GOAL OF THE EXERCISE: Which lines of the data contain the string "right"? Copy every one of them.

======== EXTRACTED MATERIAL ========

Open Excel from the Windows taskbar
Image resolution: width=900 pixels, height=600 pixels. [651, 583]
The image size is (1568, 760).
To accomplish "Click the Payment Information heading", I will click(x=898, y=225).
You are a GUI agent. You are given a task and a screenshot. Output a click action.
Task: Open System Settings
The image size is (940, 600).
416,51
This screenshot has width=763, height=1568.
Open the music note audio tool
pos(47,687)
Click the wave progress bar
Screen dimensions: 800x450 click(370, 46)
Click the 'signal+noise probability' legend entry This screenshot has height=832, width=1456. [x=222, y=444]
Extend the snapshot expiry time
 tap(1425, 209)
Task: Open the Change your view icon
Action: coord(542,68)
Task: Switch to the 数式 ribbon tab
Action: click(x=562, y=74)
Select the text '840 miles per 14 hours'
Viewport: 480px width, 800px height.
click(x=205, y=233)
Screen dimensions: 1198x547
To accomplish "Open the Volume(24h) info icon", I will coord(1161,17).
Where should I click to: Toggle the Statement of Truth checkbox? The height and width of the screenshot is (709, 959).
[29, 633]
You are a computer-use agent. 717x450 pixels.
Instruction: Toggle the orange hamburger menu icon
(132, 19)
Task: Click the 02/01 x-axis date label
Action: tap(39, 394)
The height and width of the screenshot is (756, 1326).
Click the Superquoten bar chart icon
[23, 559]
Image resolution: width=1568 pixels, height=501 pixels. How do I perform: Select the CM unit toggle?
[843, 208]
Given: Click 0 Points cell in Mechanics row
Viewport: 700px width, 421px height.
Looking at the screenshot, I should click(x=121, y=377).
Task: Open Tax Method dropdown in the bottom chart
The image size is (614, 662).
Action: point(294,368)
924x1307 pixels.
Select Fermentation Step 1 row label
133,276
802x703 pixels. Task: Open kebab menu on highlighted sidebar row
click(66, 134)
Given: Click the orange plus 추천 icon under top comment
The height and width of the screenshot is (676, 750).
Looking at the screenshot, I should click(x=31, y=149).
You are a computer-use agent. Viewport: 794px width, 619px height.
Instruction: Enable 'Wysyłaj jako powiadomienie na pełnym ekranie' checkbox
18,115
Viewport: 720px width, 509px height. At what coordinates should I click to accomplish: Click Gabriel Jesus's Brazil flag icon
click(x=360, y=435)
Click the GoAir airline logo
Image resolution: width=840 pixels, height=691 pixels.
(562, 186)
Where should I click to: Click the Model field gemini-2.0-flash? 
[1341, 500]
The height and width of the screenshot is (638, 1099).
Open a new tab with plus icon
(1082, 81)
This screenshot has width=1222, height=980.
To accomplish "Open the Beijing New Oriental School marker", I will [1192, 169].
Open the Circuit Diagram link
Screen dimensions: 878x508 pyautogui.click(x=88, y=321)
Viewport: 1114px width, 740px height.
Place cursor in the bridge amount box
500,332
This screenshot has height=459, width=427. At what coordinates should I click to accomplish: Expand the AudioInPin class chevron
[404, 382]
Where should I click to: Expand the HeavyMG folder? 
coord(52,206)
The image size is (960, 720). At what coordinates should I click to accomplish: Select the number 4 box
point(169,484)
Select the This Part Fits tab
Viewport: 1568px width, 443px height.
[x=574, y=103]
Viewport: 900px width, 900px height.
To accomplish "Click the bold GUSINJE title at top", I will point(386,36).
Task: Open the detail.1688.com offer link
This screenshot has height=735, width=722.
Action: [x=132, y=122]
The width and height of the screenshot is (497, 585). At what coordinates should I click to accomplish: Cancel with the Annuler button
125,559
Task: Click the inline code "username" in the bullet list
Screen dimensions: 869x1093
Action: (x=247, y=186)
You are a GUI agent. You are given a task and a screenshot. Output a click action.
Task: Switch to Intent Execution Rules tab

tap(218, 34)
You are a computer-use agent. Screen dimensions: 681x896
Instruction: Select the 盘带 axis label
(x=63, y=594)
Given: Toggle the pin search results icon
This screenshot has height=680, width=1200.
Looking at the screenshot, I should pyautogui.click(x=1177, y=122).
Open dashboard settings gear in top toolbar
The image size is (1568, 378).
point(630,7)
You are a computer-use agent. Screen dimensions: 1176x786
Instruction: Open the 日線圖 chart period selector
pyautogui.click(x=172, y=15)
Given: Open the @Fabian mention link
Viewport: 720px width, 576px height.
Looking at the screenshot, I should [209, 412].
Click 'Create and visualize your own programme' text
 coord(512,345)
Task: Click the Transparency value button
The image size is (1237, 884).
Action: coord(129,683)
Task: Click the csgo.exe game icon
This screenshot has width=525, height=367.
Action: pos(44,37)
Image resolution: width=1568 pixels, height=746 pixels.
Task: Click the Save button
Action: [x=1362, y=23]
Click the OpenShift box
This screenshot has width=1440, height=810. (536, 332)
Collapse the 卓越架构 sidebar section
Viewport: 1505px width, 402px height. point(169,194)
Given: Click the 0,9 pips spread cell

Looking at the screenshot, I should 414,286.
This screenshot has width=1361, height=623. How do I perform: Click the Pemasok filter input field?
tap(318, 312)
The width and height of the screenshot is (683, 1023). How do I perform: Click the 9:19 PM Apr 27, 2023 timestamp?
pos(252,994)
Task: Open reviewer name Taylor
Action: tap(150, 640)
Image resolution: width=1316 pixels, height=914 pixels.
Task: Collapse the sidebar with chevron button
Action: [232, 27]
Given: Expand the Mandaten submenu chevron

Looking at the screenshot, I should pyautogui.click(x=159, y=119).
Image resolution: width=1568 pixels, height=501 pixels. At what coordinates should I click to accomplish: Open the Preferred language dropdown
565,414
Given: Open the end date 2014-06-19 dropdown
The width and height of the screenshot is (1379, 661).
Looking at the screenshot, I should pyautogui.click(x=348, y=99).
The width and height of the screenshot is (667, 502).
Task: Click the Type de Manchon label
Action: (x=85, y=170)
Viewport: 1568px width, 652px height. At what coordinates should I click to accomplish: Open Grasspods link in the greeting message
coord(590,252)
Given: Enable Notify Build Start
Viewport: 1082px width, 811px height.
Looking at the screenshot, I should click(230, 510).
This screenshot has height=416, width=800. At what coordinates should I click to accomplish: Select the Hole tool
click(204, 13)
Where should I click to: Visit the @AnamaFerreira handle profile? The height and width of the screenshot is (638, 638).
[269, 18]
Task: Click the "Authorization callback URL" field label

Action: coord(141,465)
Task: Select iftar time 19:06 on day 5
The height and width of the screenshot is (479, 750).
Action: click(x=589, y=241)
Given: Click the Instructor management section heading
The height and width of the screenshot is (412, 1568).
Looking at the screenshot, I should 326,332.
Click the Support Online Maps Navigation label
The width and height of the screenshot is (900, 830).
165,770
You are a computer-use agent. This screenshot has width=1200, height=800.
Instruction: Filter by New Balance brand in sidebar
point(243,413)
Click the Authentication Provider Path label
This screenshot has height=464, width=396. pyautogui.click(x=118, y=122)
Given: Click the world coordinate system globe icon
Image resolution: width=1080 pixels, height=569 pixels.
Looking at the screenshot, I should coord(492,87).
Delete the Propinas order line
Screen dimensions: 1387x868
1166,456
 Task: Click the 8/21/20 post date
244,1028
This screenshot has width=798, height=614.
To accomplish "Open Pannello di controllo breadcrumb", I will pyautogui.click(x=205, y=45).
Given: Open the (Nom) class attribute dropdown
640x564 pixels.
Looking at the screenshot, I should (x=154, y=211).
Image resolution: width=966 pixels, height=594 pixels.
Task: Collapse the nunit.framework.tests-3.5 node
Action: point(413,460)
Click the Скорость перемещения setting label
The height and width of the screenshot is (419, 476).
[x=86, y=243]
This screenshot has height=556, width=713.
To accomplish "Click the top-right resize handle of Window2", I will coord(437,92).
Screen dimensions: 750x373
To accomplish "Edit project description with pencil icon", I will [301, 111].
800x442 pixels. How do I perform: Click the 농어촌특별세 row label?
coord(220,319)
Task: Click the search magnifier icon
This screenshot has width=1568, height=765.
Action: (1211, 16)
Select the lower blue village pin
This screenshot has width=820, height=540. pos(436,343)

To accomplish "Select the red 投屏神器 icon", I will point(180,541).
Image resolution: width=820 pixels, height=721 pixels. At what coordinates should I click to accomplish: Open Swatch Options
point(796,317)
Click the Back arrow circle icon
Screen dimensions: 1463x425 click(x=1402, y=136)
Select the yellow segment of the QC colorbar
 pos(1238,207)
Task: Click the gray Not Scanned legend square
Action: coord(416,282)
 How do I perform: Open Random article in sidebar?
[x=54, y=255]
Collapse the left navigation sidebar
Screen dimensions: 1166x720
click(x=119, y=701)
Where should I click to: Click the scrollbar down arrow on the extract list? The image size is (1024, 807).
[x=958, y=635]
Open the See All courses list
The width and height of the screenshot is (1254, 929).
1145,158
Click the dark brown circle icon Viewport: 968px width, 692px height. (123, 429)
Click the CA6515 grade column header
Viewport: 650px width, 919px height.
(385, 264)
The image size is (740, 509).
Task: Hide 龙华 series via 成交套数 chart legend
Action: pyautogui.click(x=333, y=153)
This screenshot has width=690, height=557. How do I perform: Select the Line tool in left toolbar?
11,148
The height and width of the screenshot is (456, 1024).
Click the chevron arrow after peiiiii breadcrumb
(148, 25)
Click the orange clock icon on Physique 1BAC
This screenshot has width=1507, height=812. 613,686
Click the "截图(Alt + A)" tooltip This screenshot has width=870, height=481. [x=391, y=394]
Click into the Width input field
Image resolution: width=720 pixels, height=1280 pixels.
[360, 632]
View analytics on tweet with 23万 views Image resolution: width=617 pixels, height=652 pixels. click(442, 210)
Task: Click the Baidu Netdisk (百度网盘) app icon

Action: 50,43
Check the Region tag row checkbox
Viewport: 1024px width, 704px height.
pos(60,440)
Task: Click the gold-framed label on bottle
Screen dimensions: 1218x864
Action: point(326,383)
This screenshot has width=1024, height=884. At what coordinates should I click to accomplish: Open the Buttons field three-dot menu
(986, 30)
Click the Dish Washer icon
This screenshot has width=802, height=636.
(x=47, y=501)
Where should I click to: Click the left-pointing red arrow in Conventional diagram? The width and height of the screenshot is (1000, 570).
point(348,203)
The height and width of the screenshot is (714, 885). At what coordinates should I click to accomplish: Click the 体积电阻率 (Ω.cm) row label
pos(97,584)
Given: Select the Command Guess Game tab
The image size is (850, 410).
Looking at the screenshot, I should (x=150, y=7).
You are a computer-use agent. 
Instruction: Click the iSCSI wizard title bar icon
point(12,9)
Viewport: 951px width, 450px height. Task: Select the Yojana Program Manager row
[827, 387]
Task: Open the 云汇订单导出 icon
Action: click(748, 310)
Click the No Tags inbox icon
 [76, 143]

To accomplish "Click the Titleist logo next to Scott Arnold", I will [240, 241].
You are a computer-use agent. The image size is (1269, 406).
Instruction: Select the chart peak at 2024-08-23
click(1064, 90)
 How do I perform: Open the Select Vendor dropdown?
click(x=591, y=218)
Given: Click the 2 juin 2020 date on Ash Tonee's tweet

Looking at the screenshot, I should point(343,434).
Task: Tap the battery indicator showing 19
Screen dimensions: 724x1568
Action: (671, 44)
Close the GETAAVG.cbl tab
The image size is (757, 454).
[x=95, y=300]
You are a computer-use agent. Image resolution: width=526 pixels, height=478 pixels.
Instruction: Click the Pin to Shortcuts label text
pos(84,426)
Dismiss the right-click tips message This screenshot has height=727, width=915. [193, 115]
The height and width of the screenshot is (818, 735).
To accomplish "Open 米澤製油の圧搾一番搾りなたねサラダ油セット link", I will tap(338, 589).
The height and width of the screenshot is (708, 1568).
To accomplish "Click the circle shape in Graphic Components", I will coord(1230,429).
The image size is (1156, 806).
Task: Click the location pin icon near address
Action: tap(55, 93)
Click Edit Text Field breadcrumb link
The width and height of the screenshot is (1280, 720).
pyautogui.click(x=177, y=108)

========

ANSWER TO THIS EXERCISE:
To accomplish "Click the top-right resize handle of Window2", I will coord(437,92).
Dismiss the right-click tips message This screenshot has height=727, width=915. [193, 115]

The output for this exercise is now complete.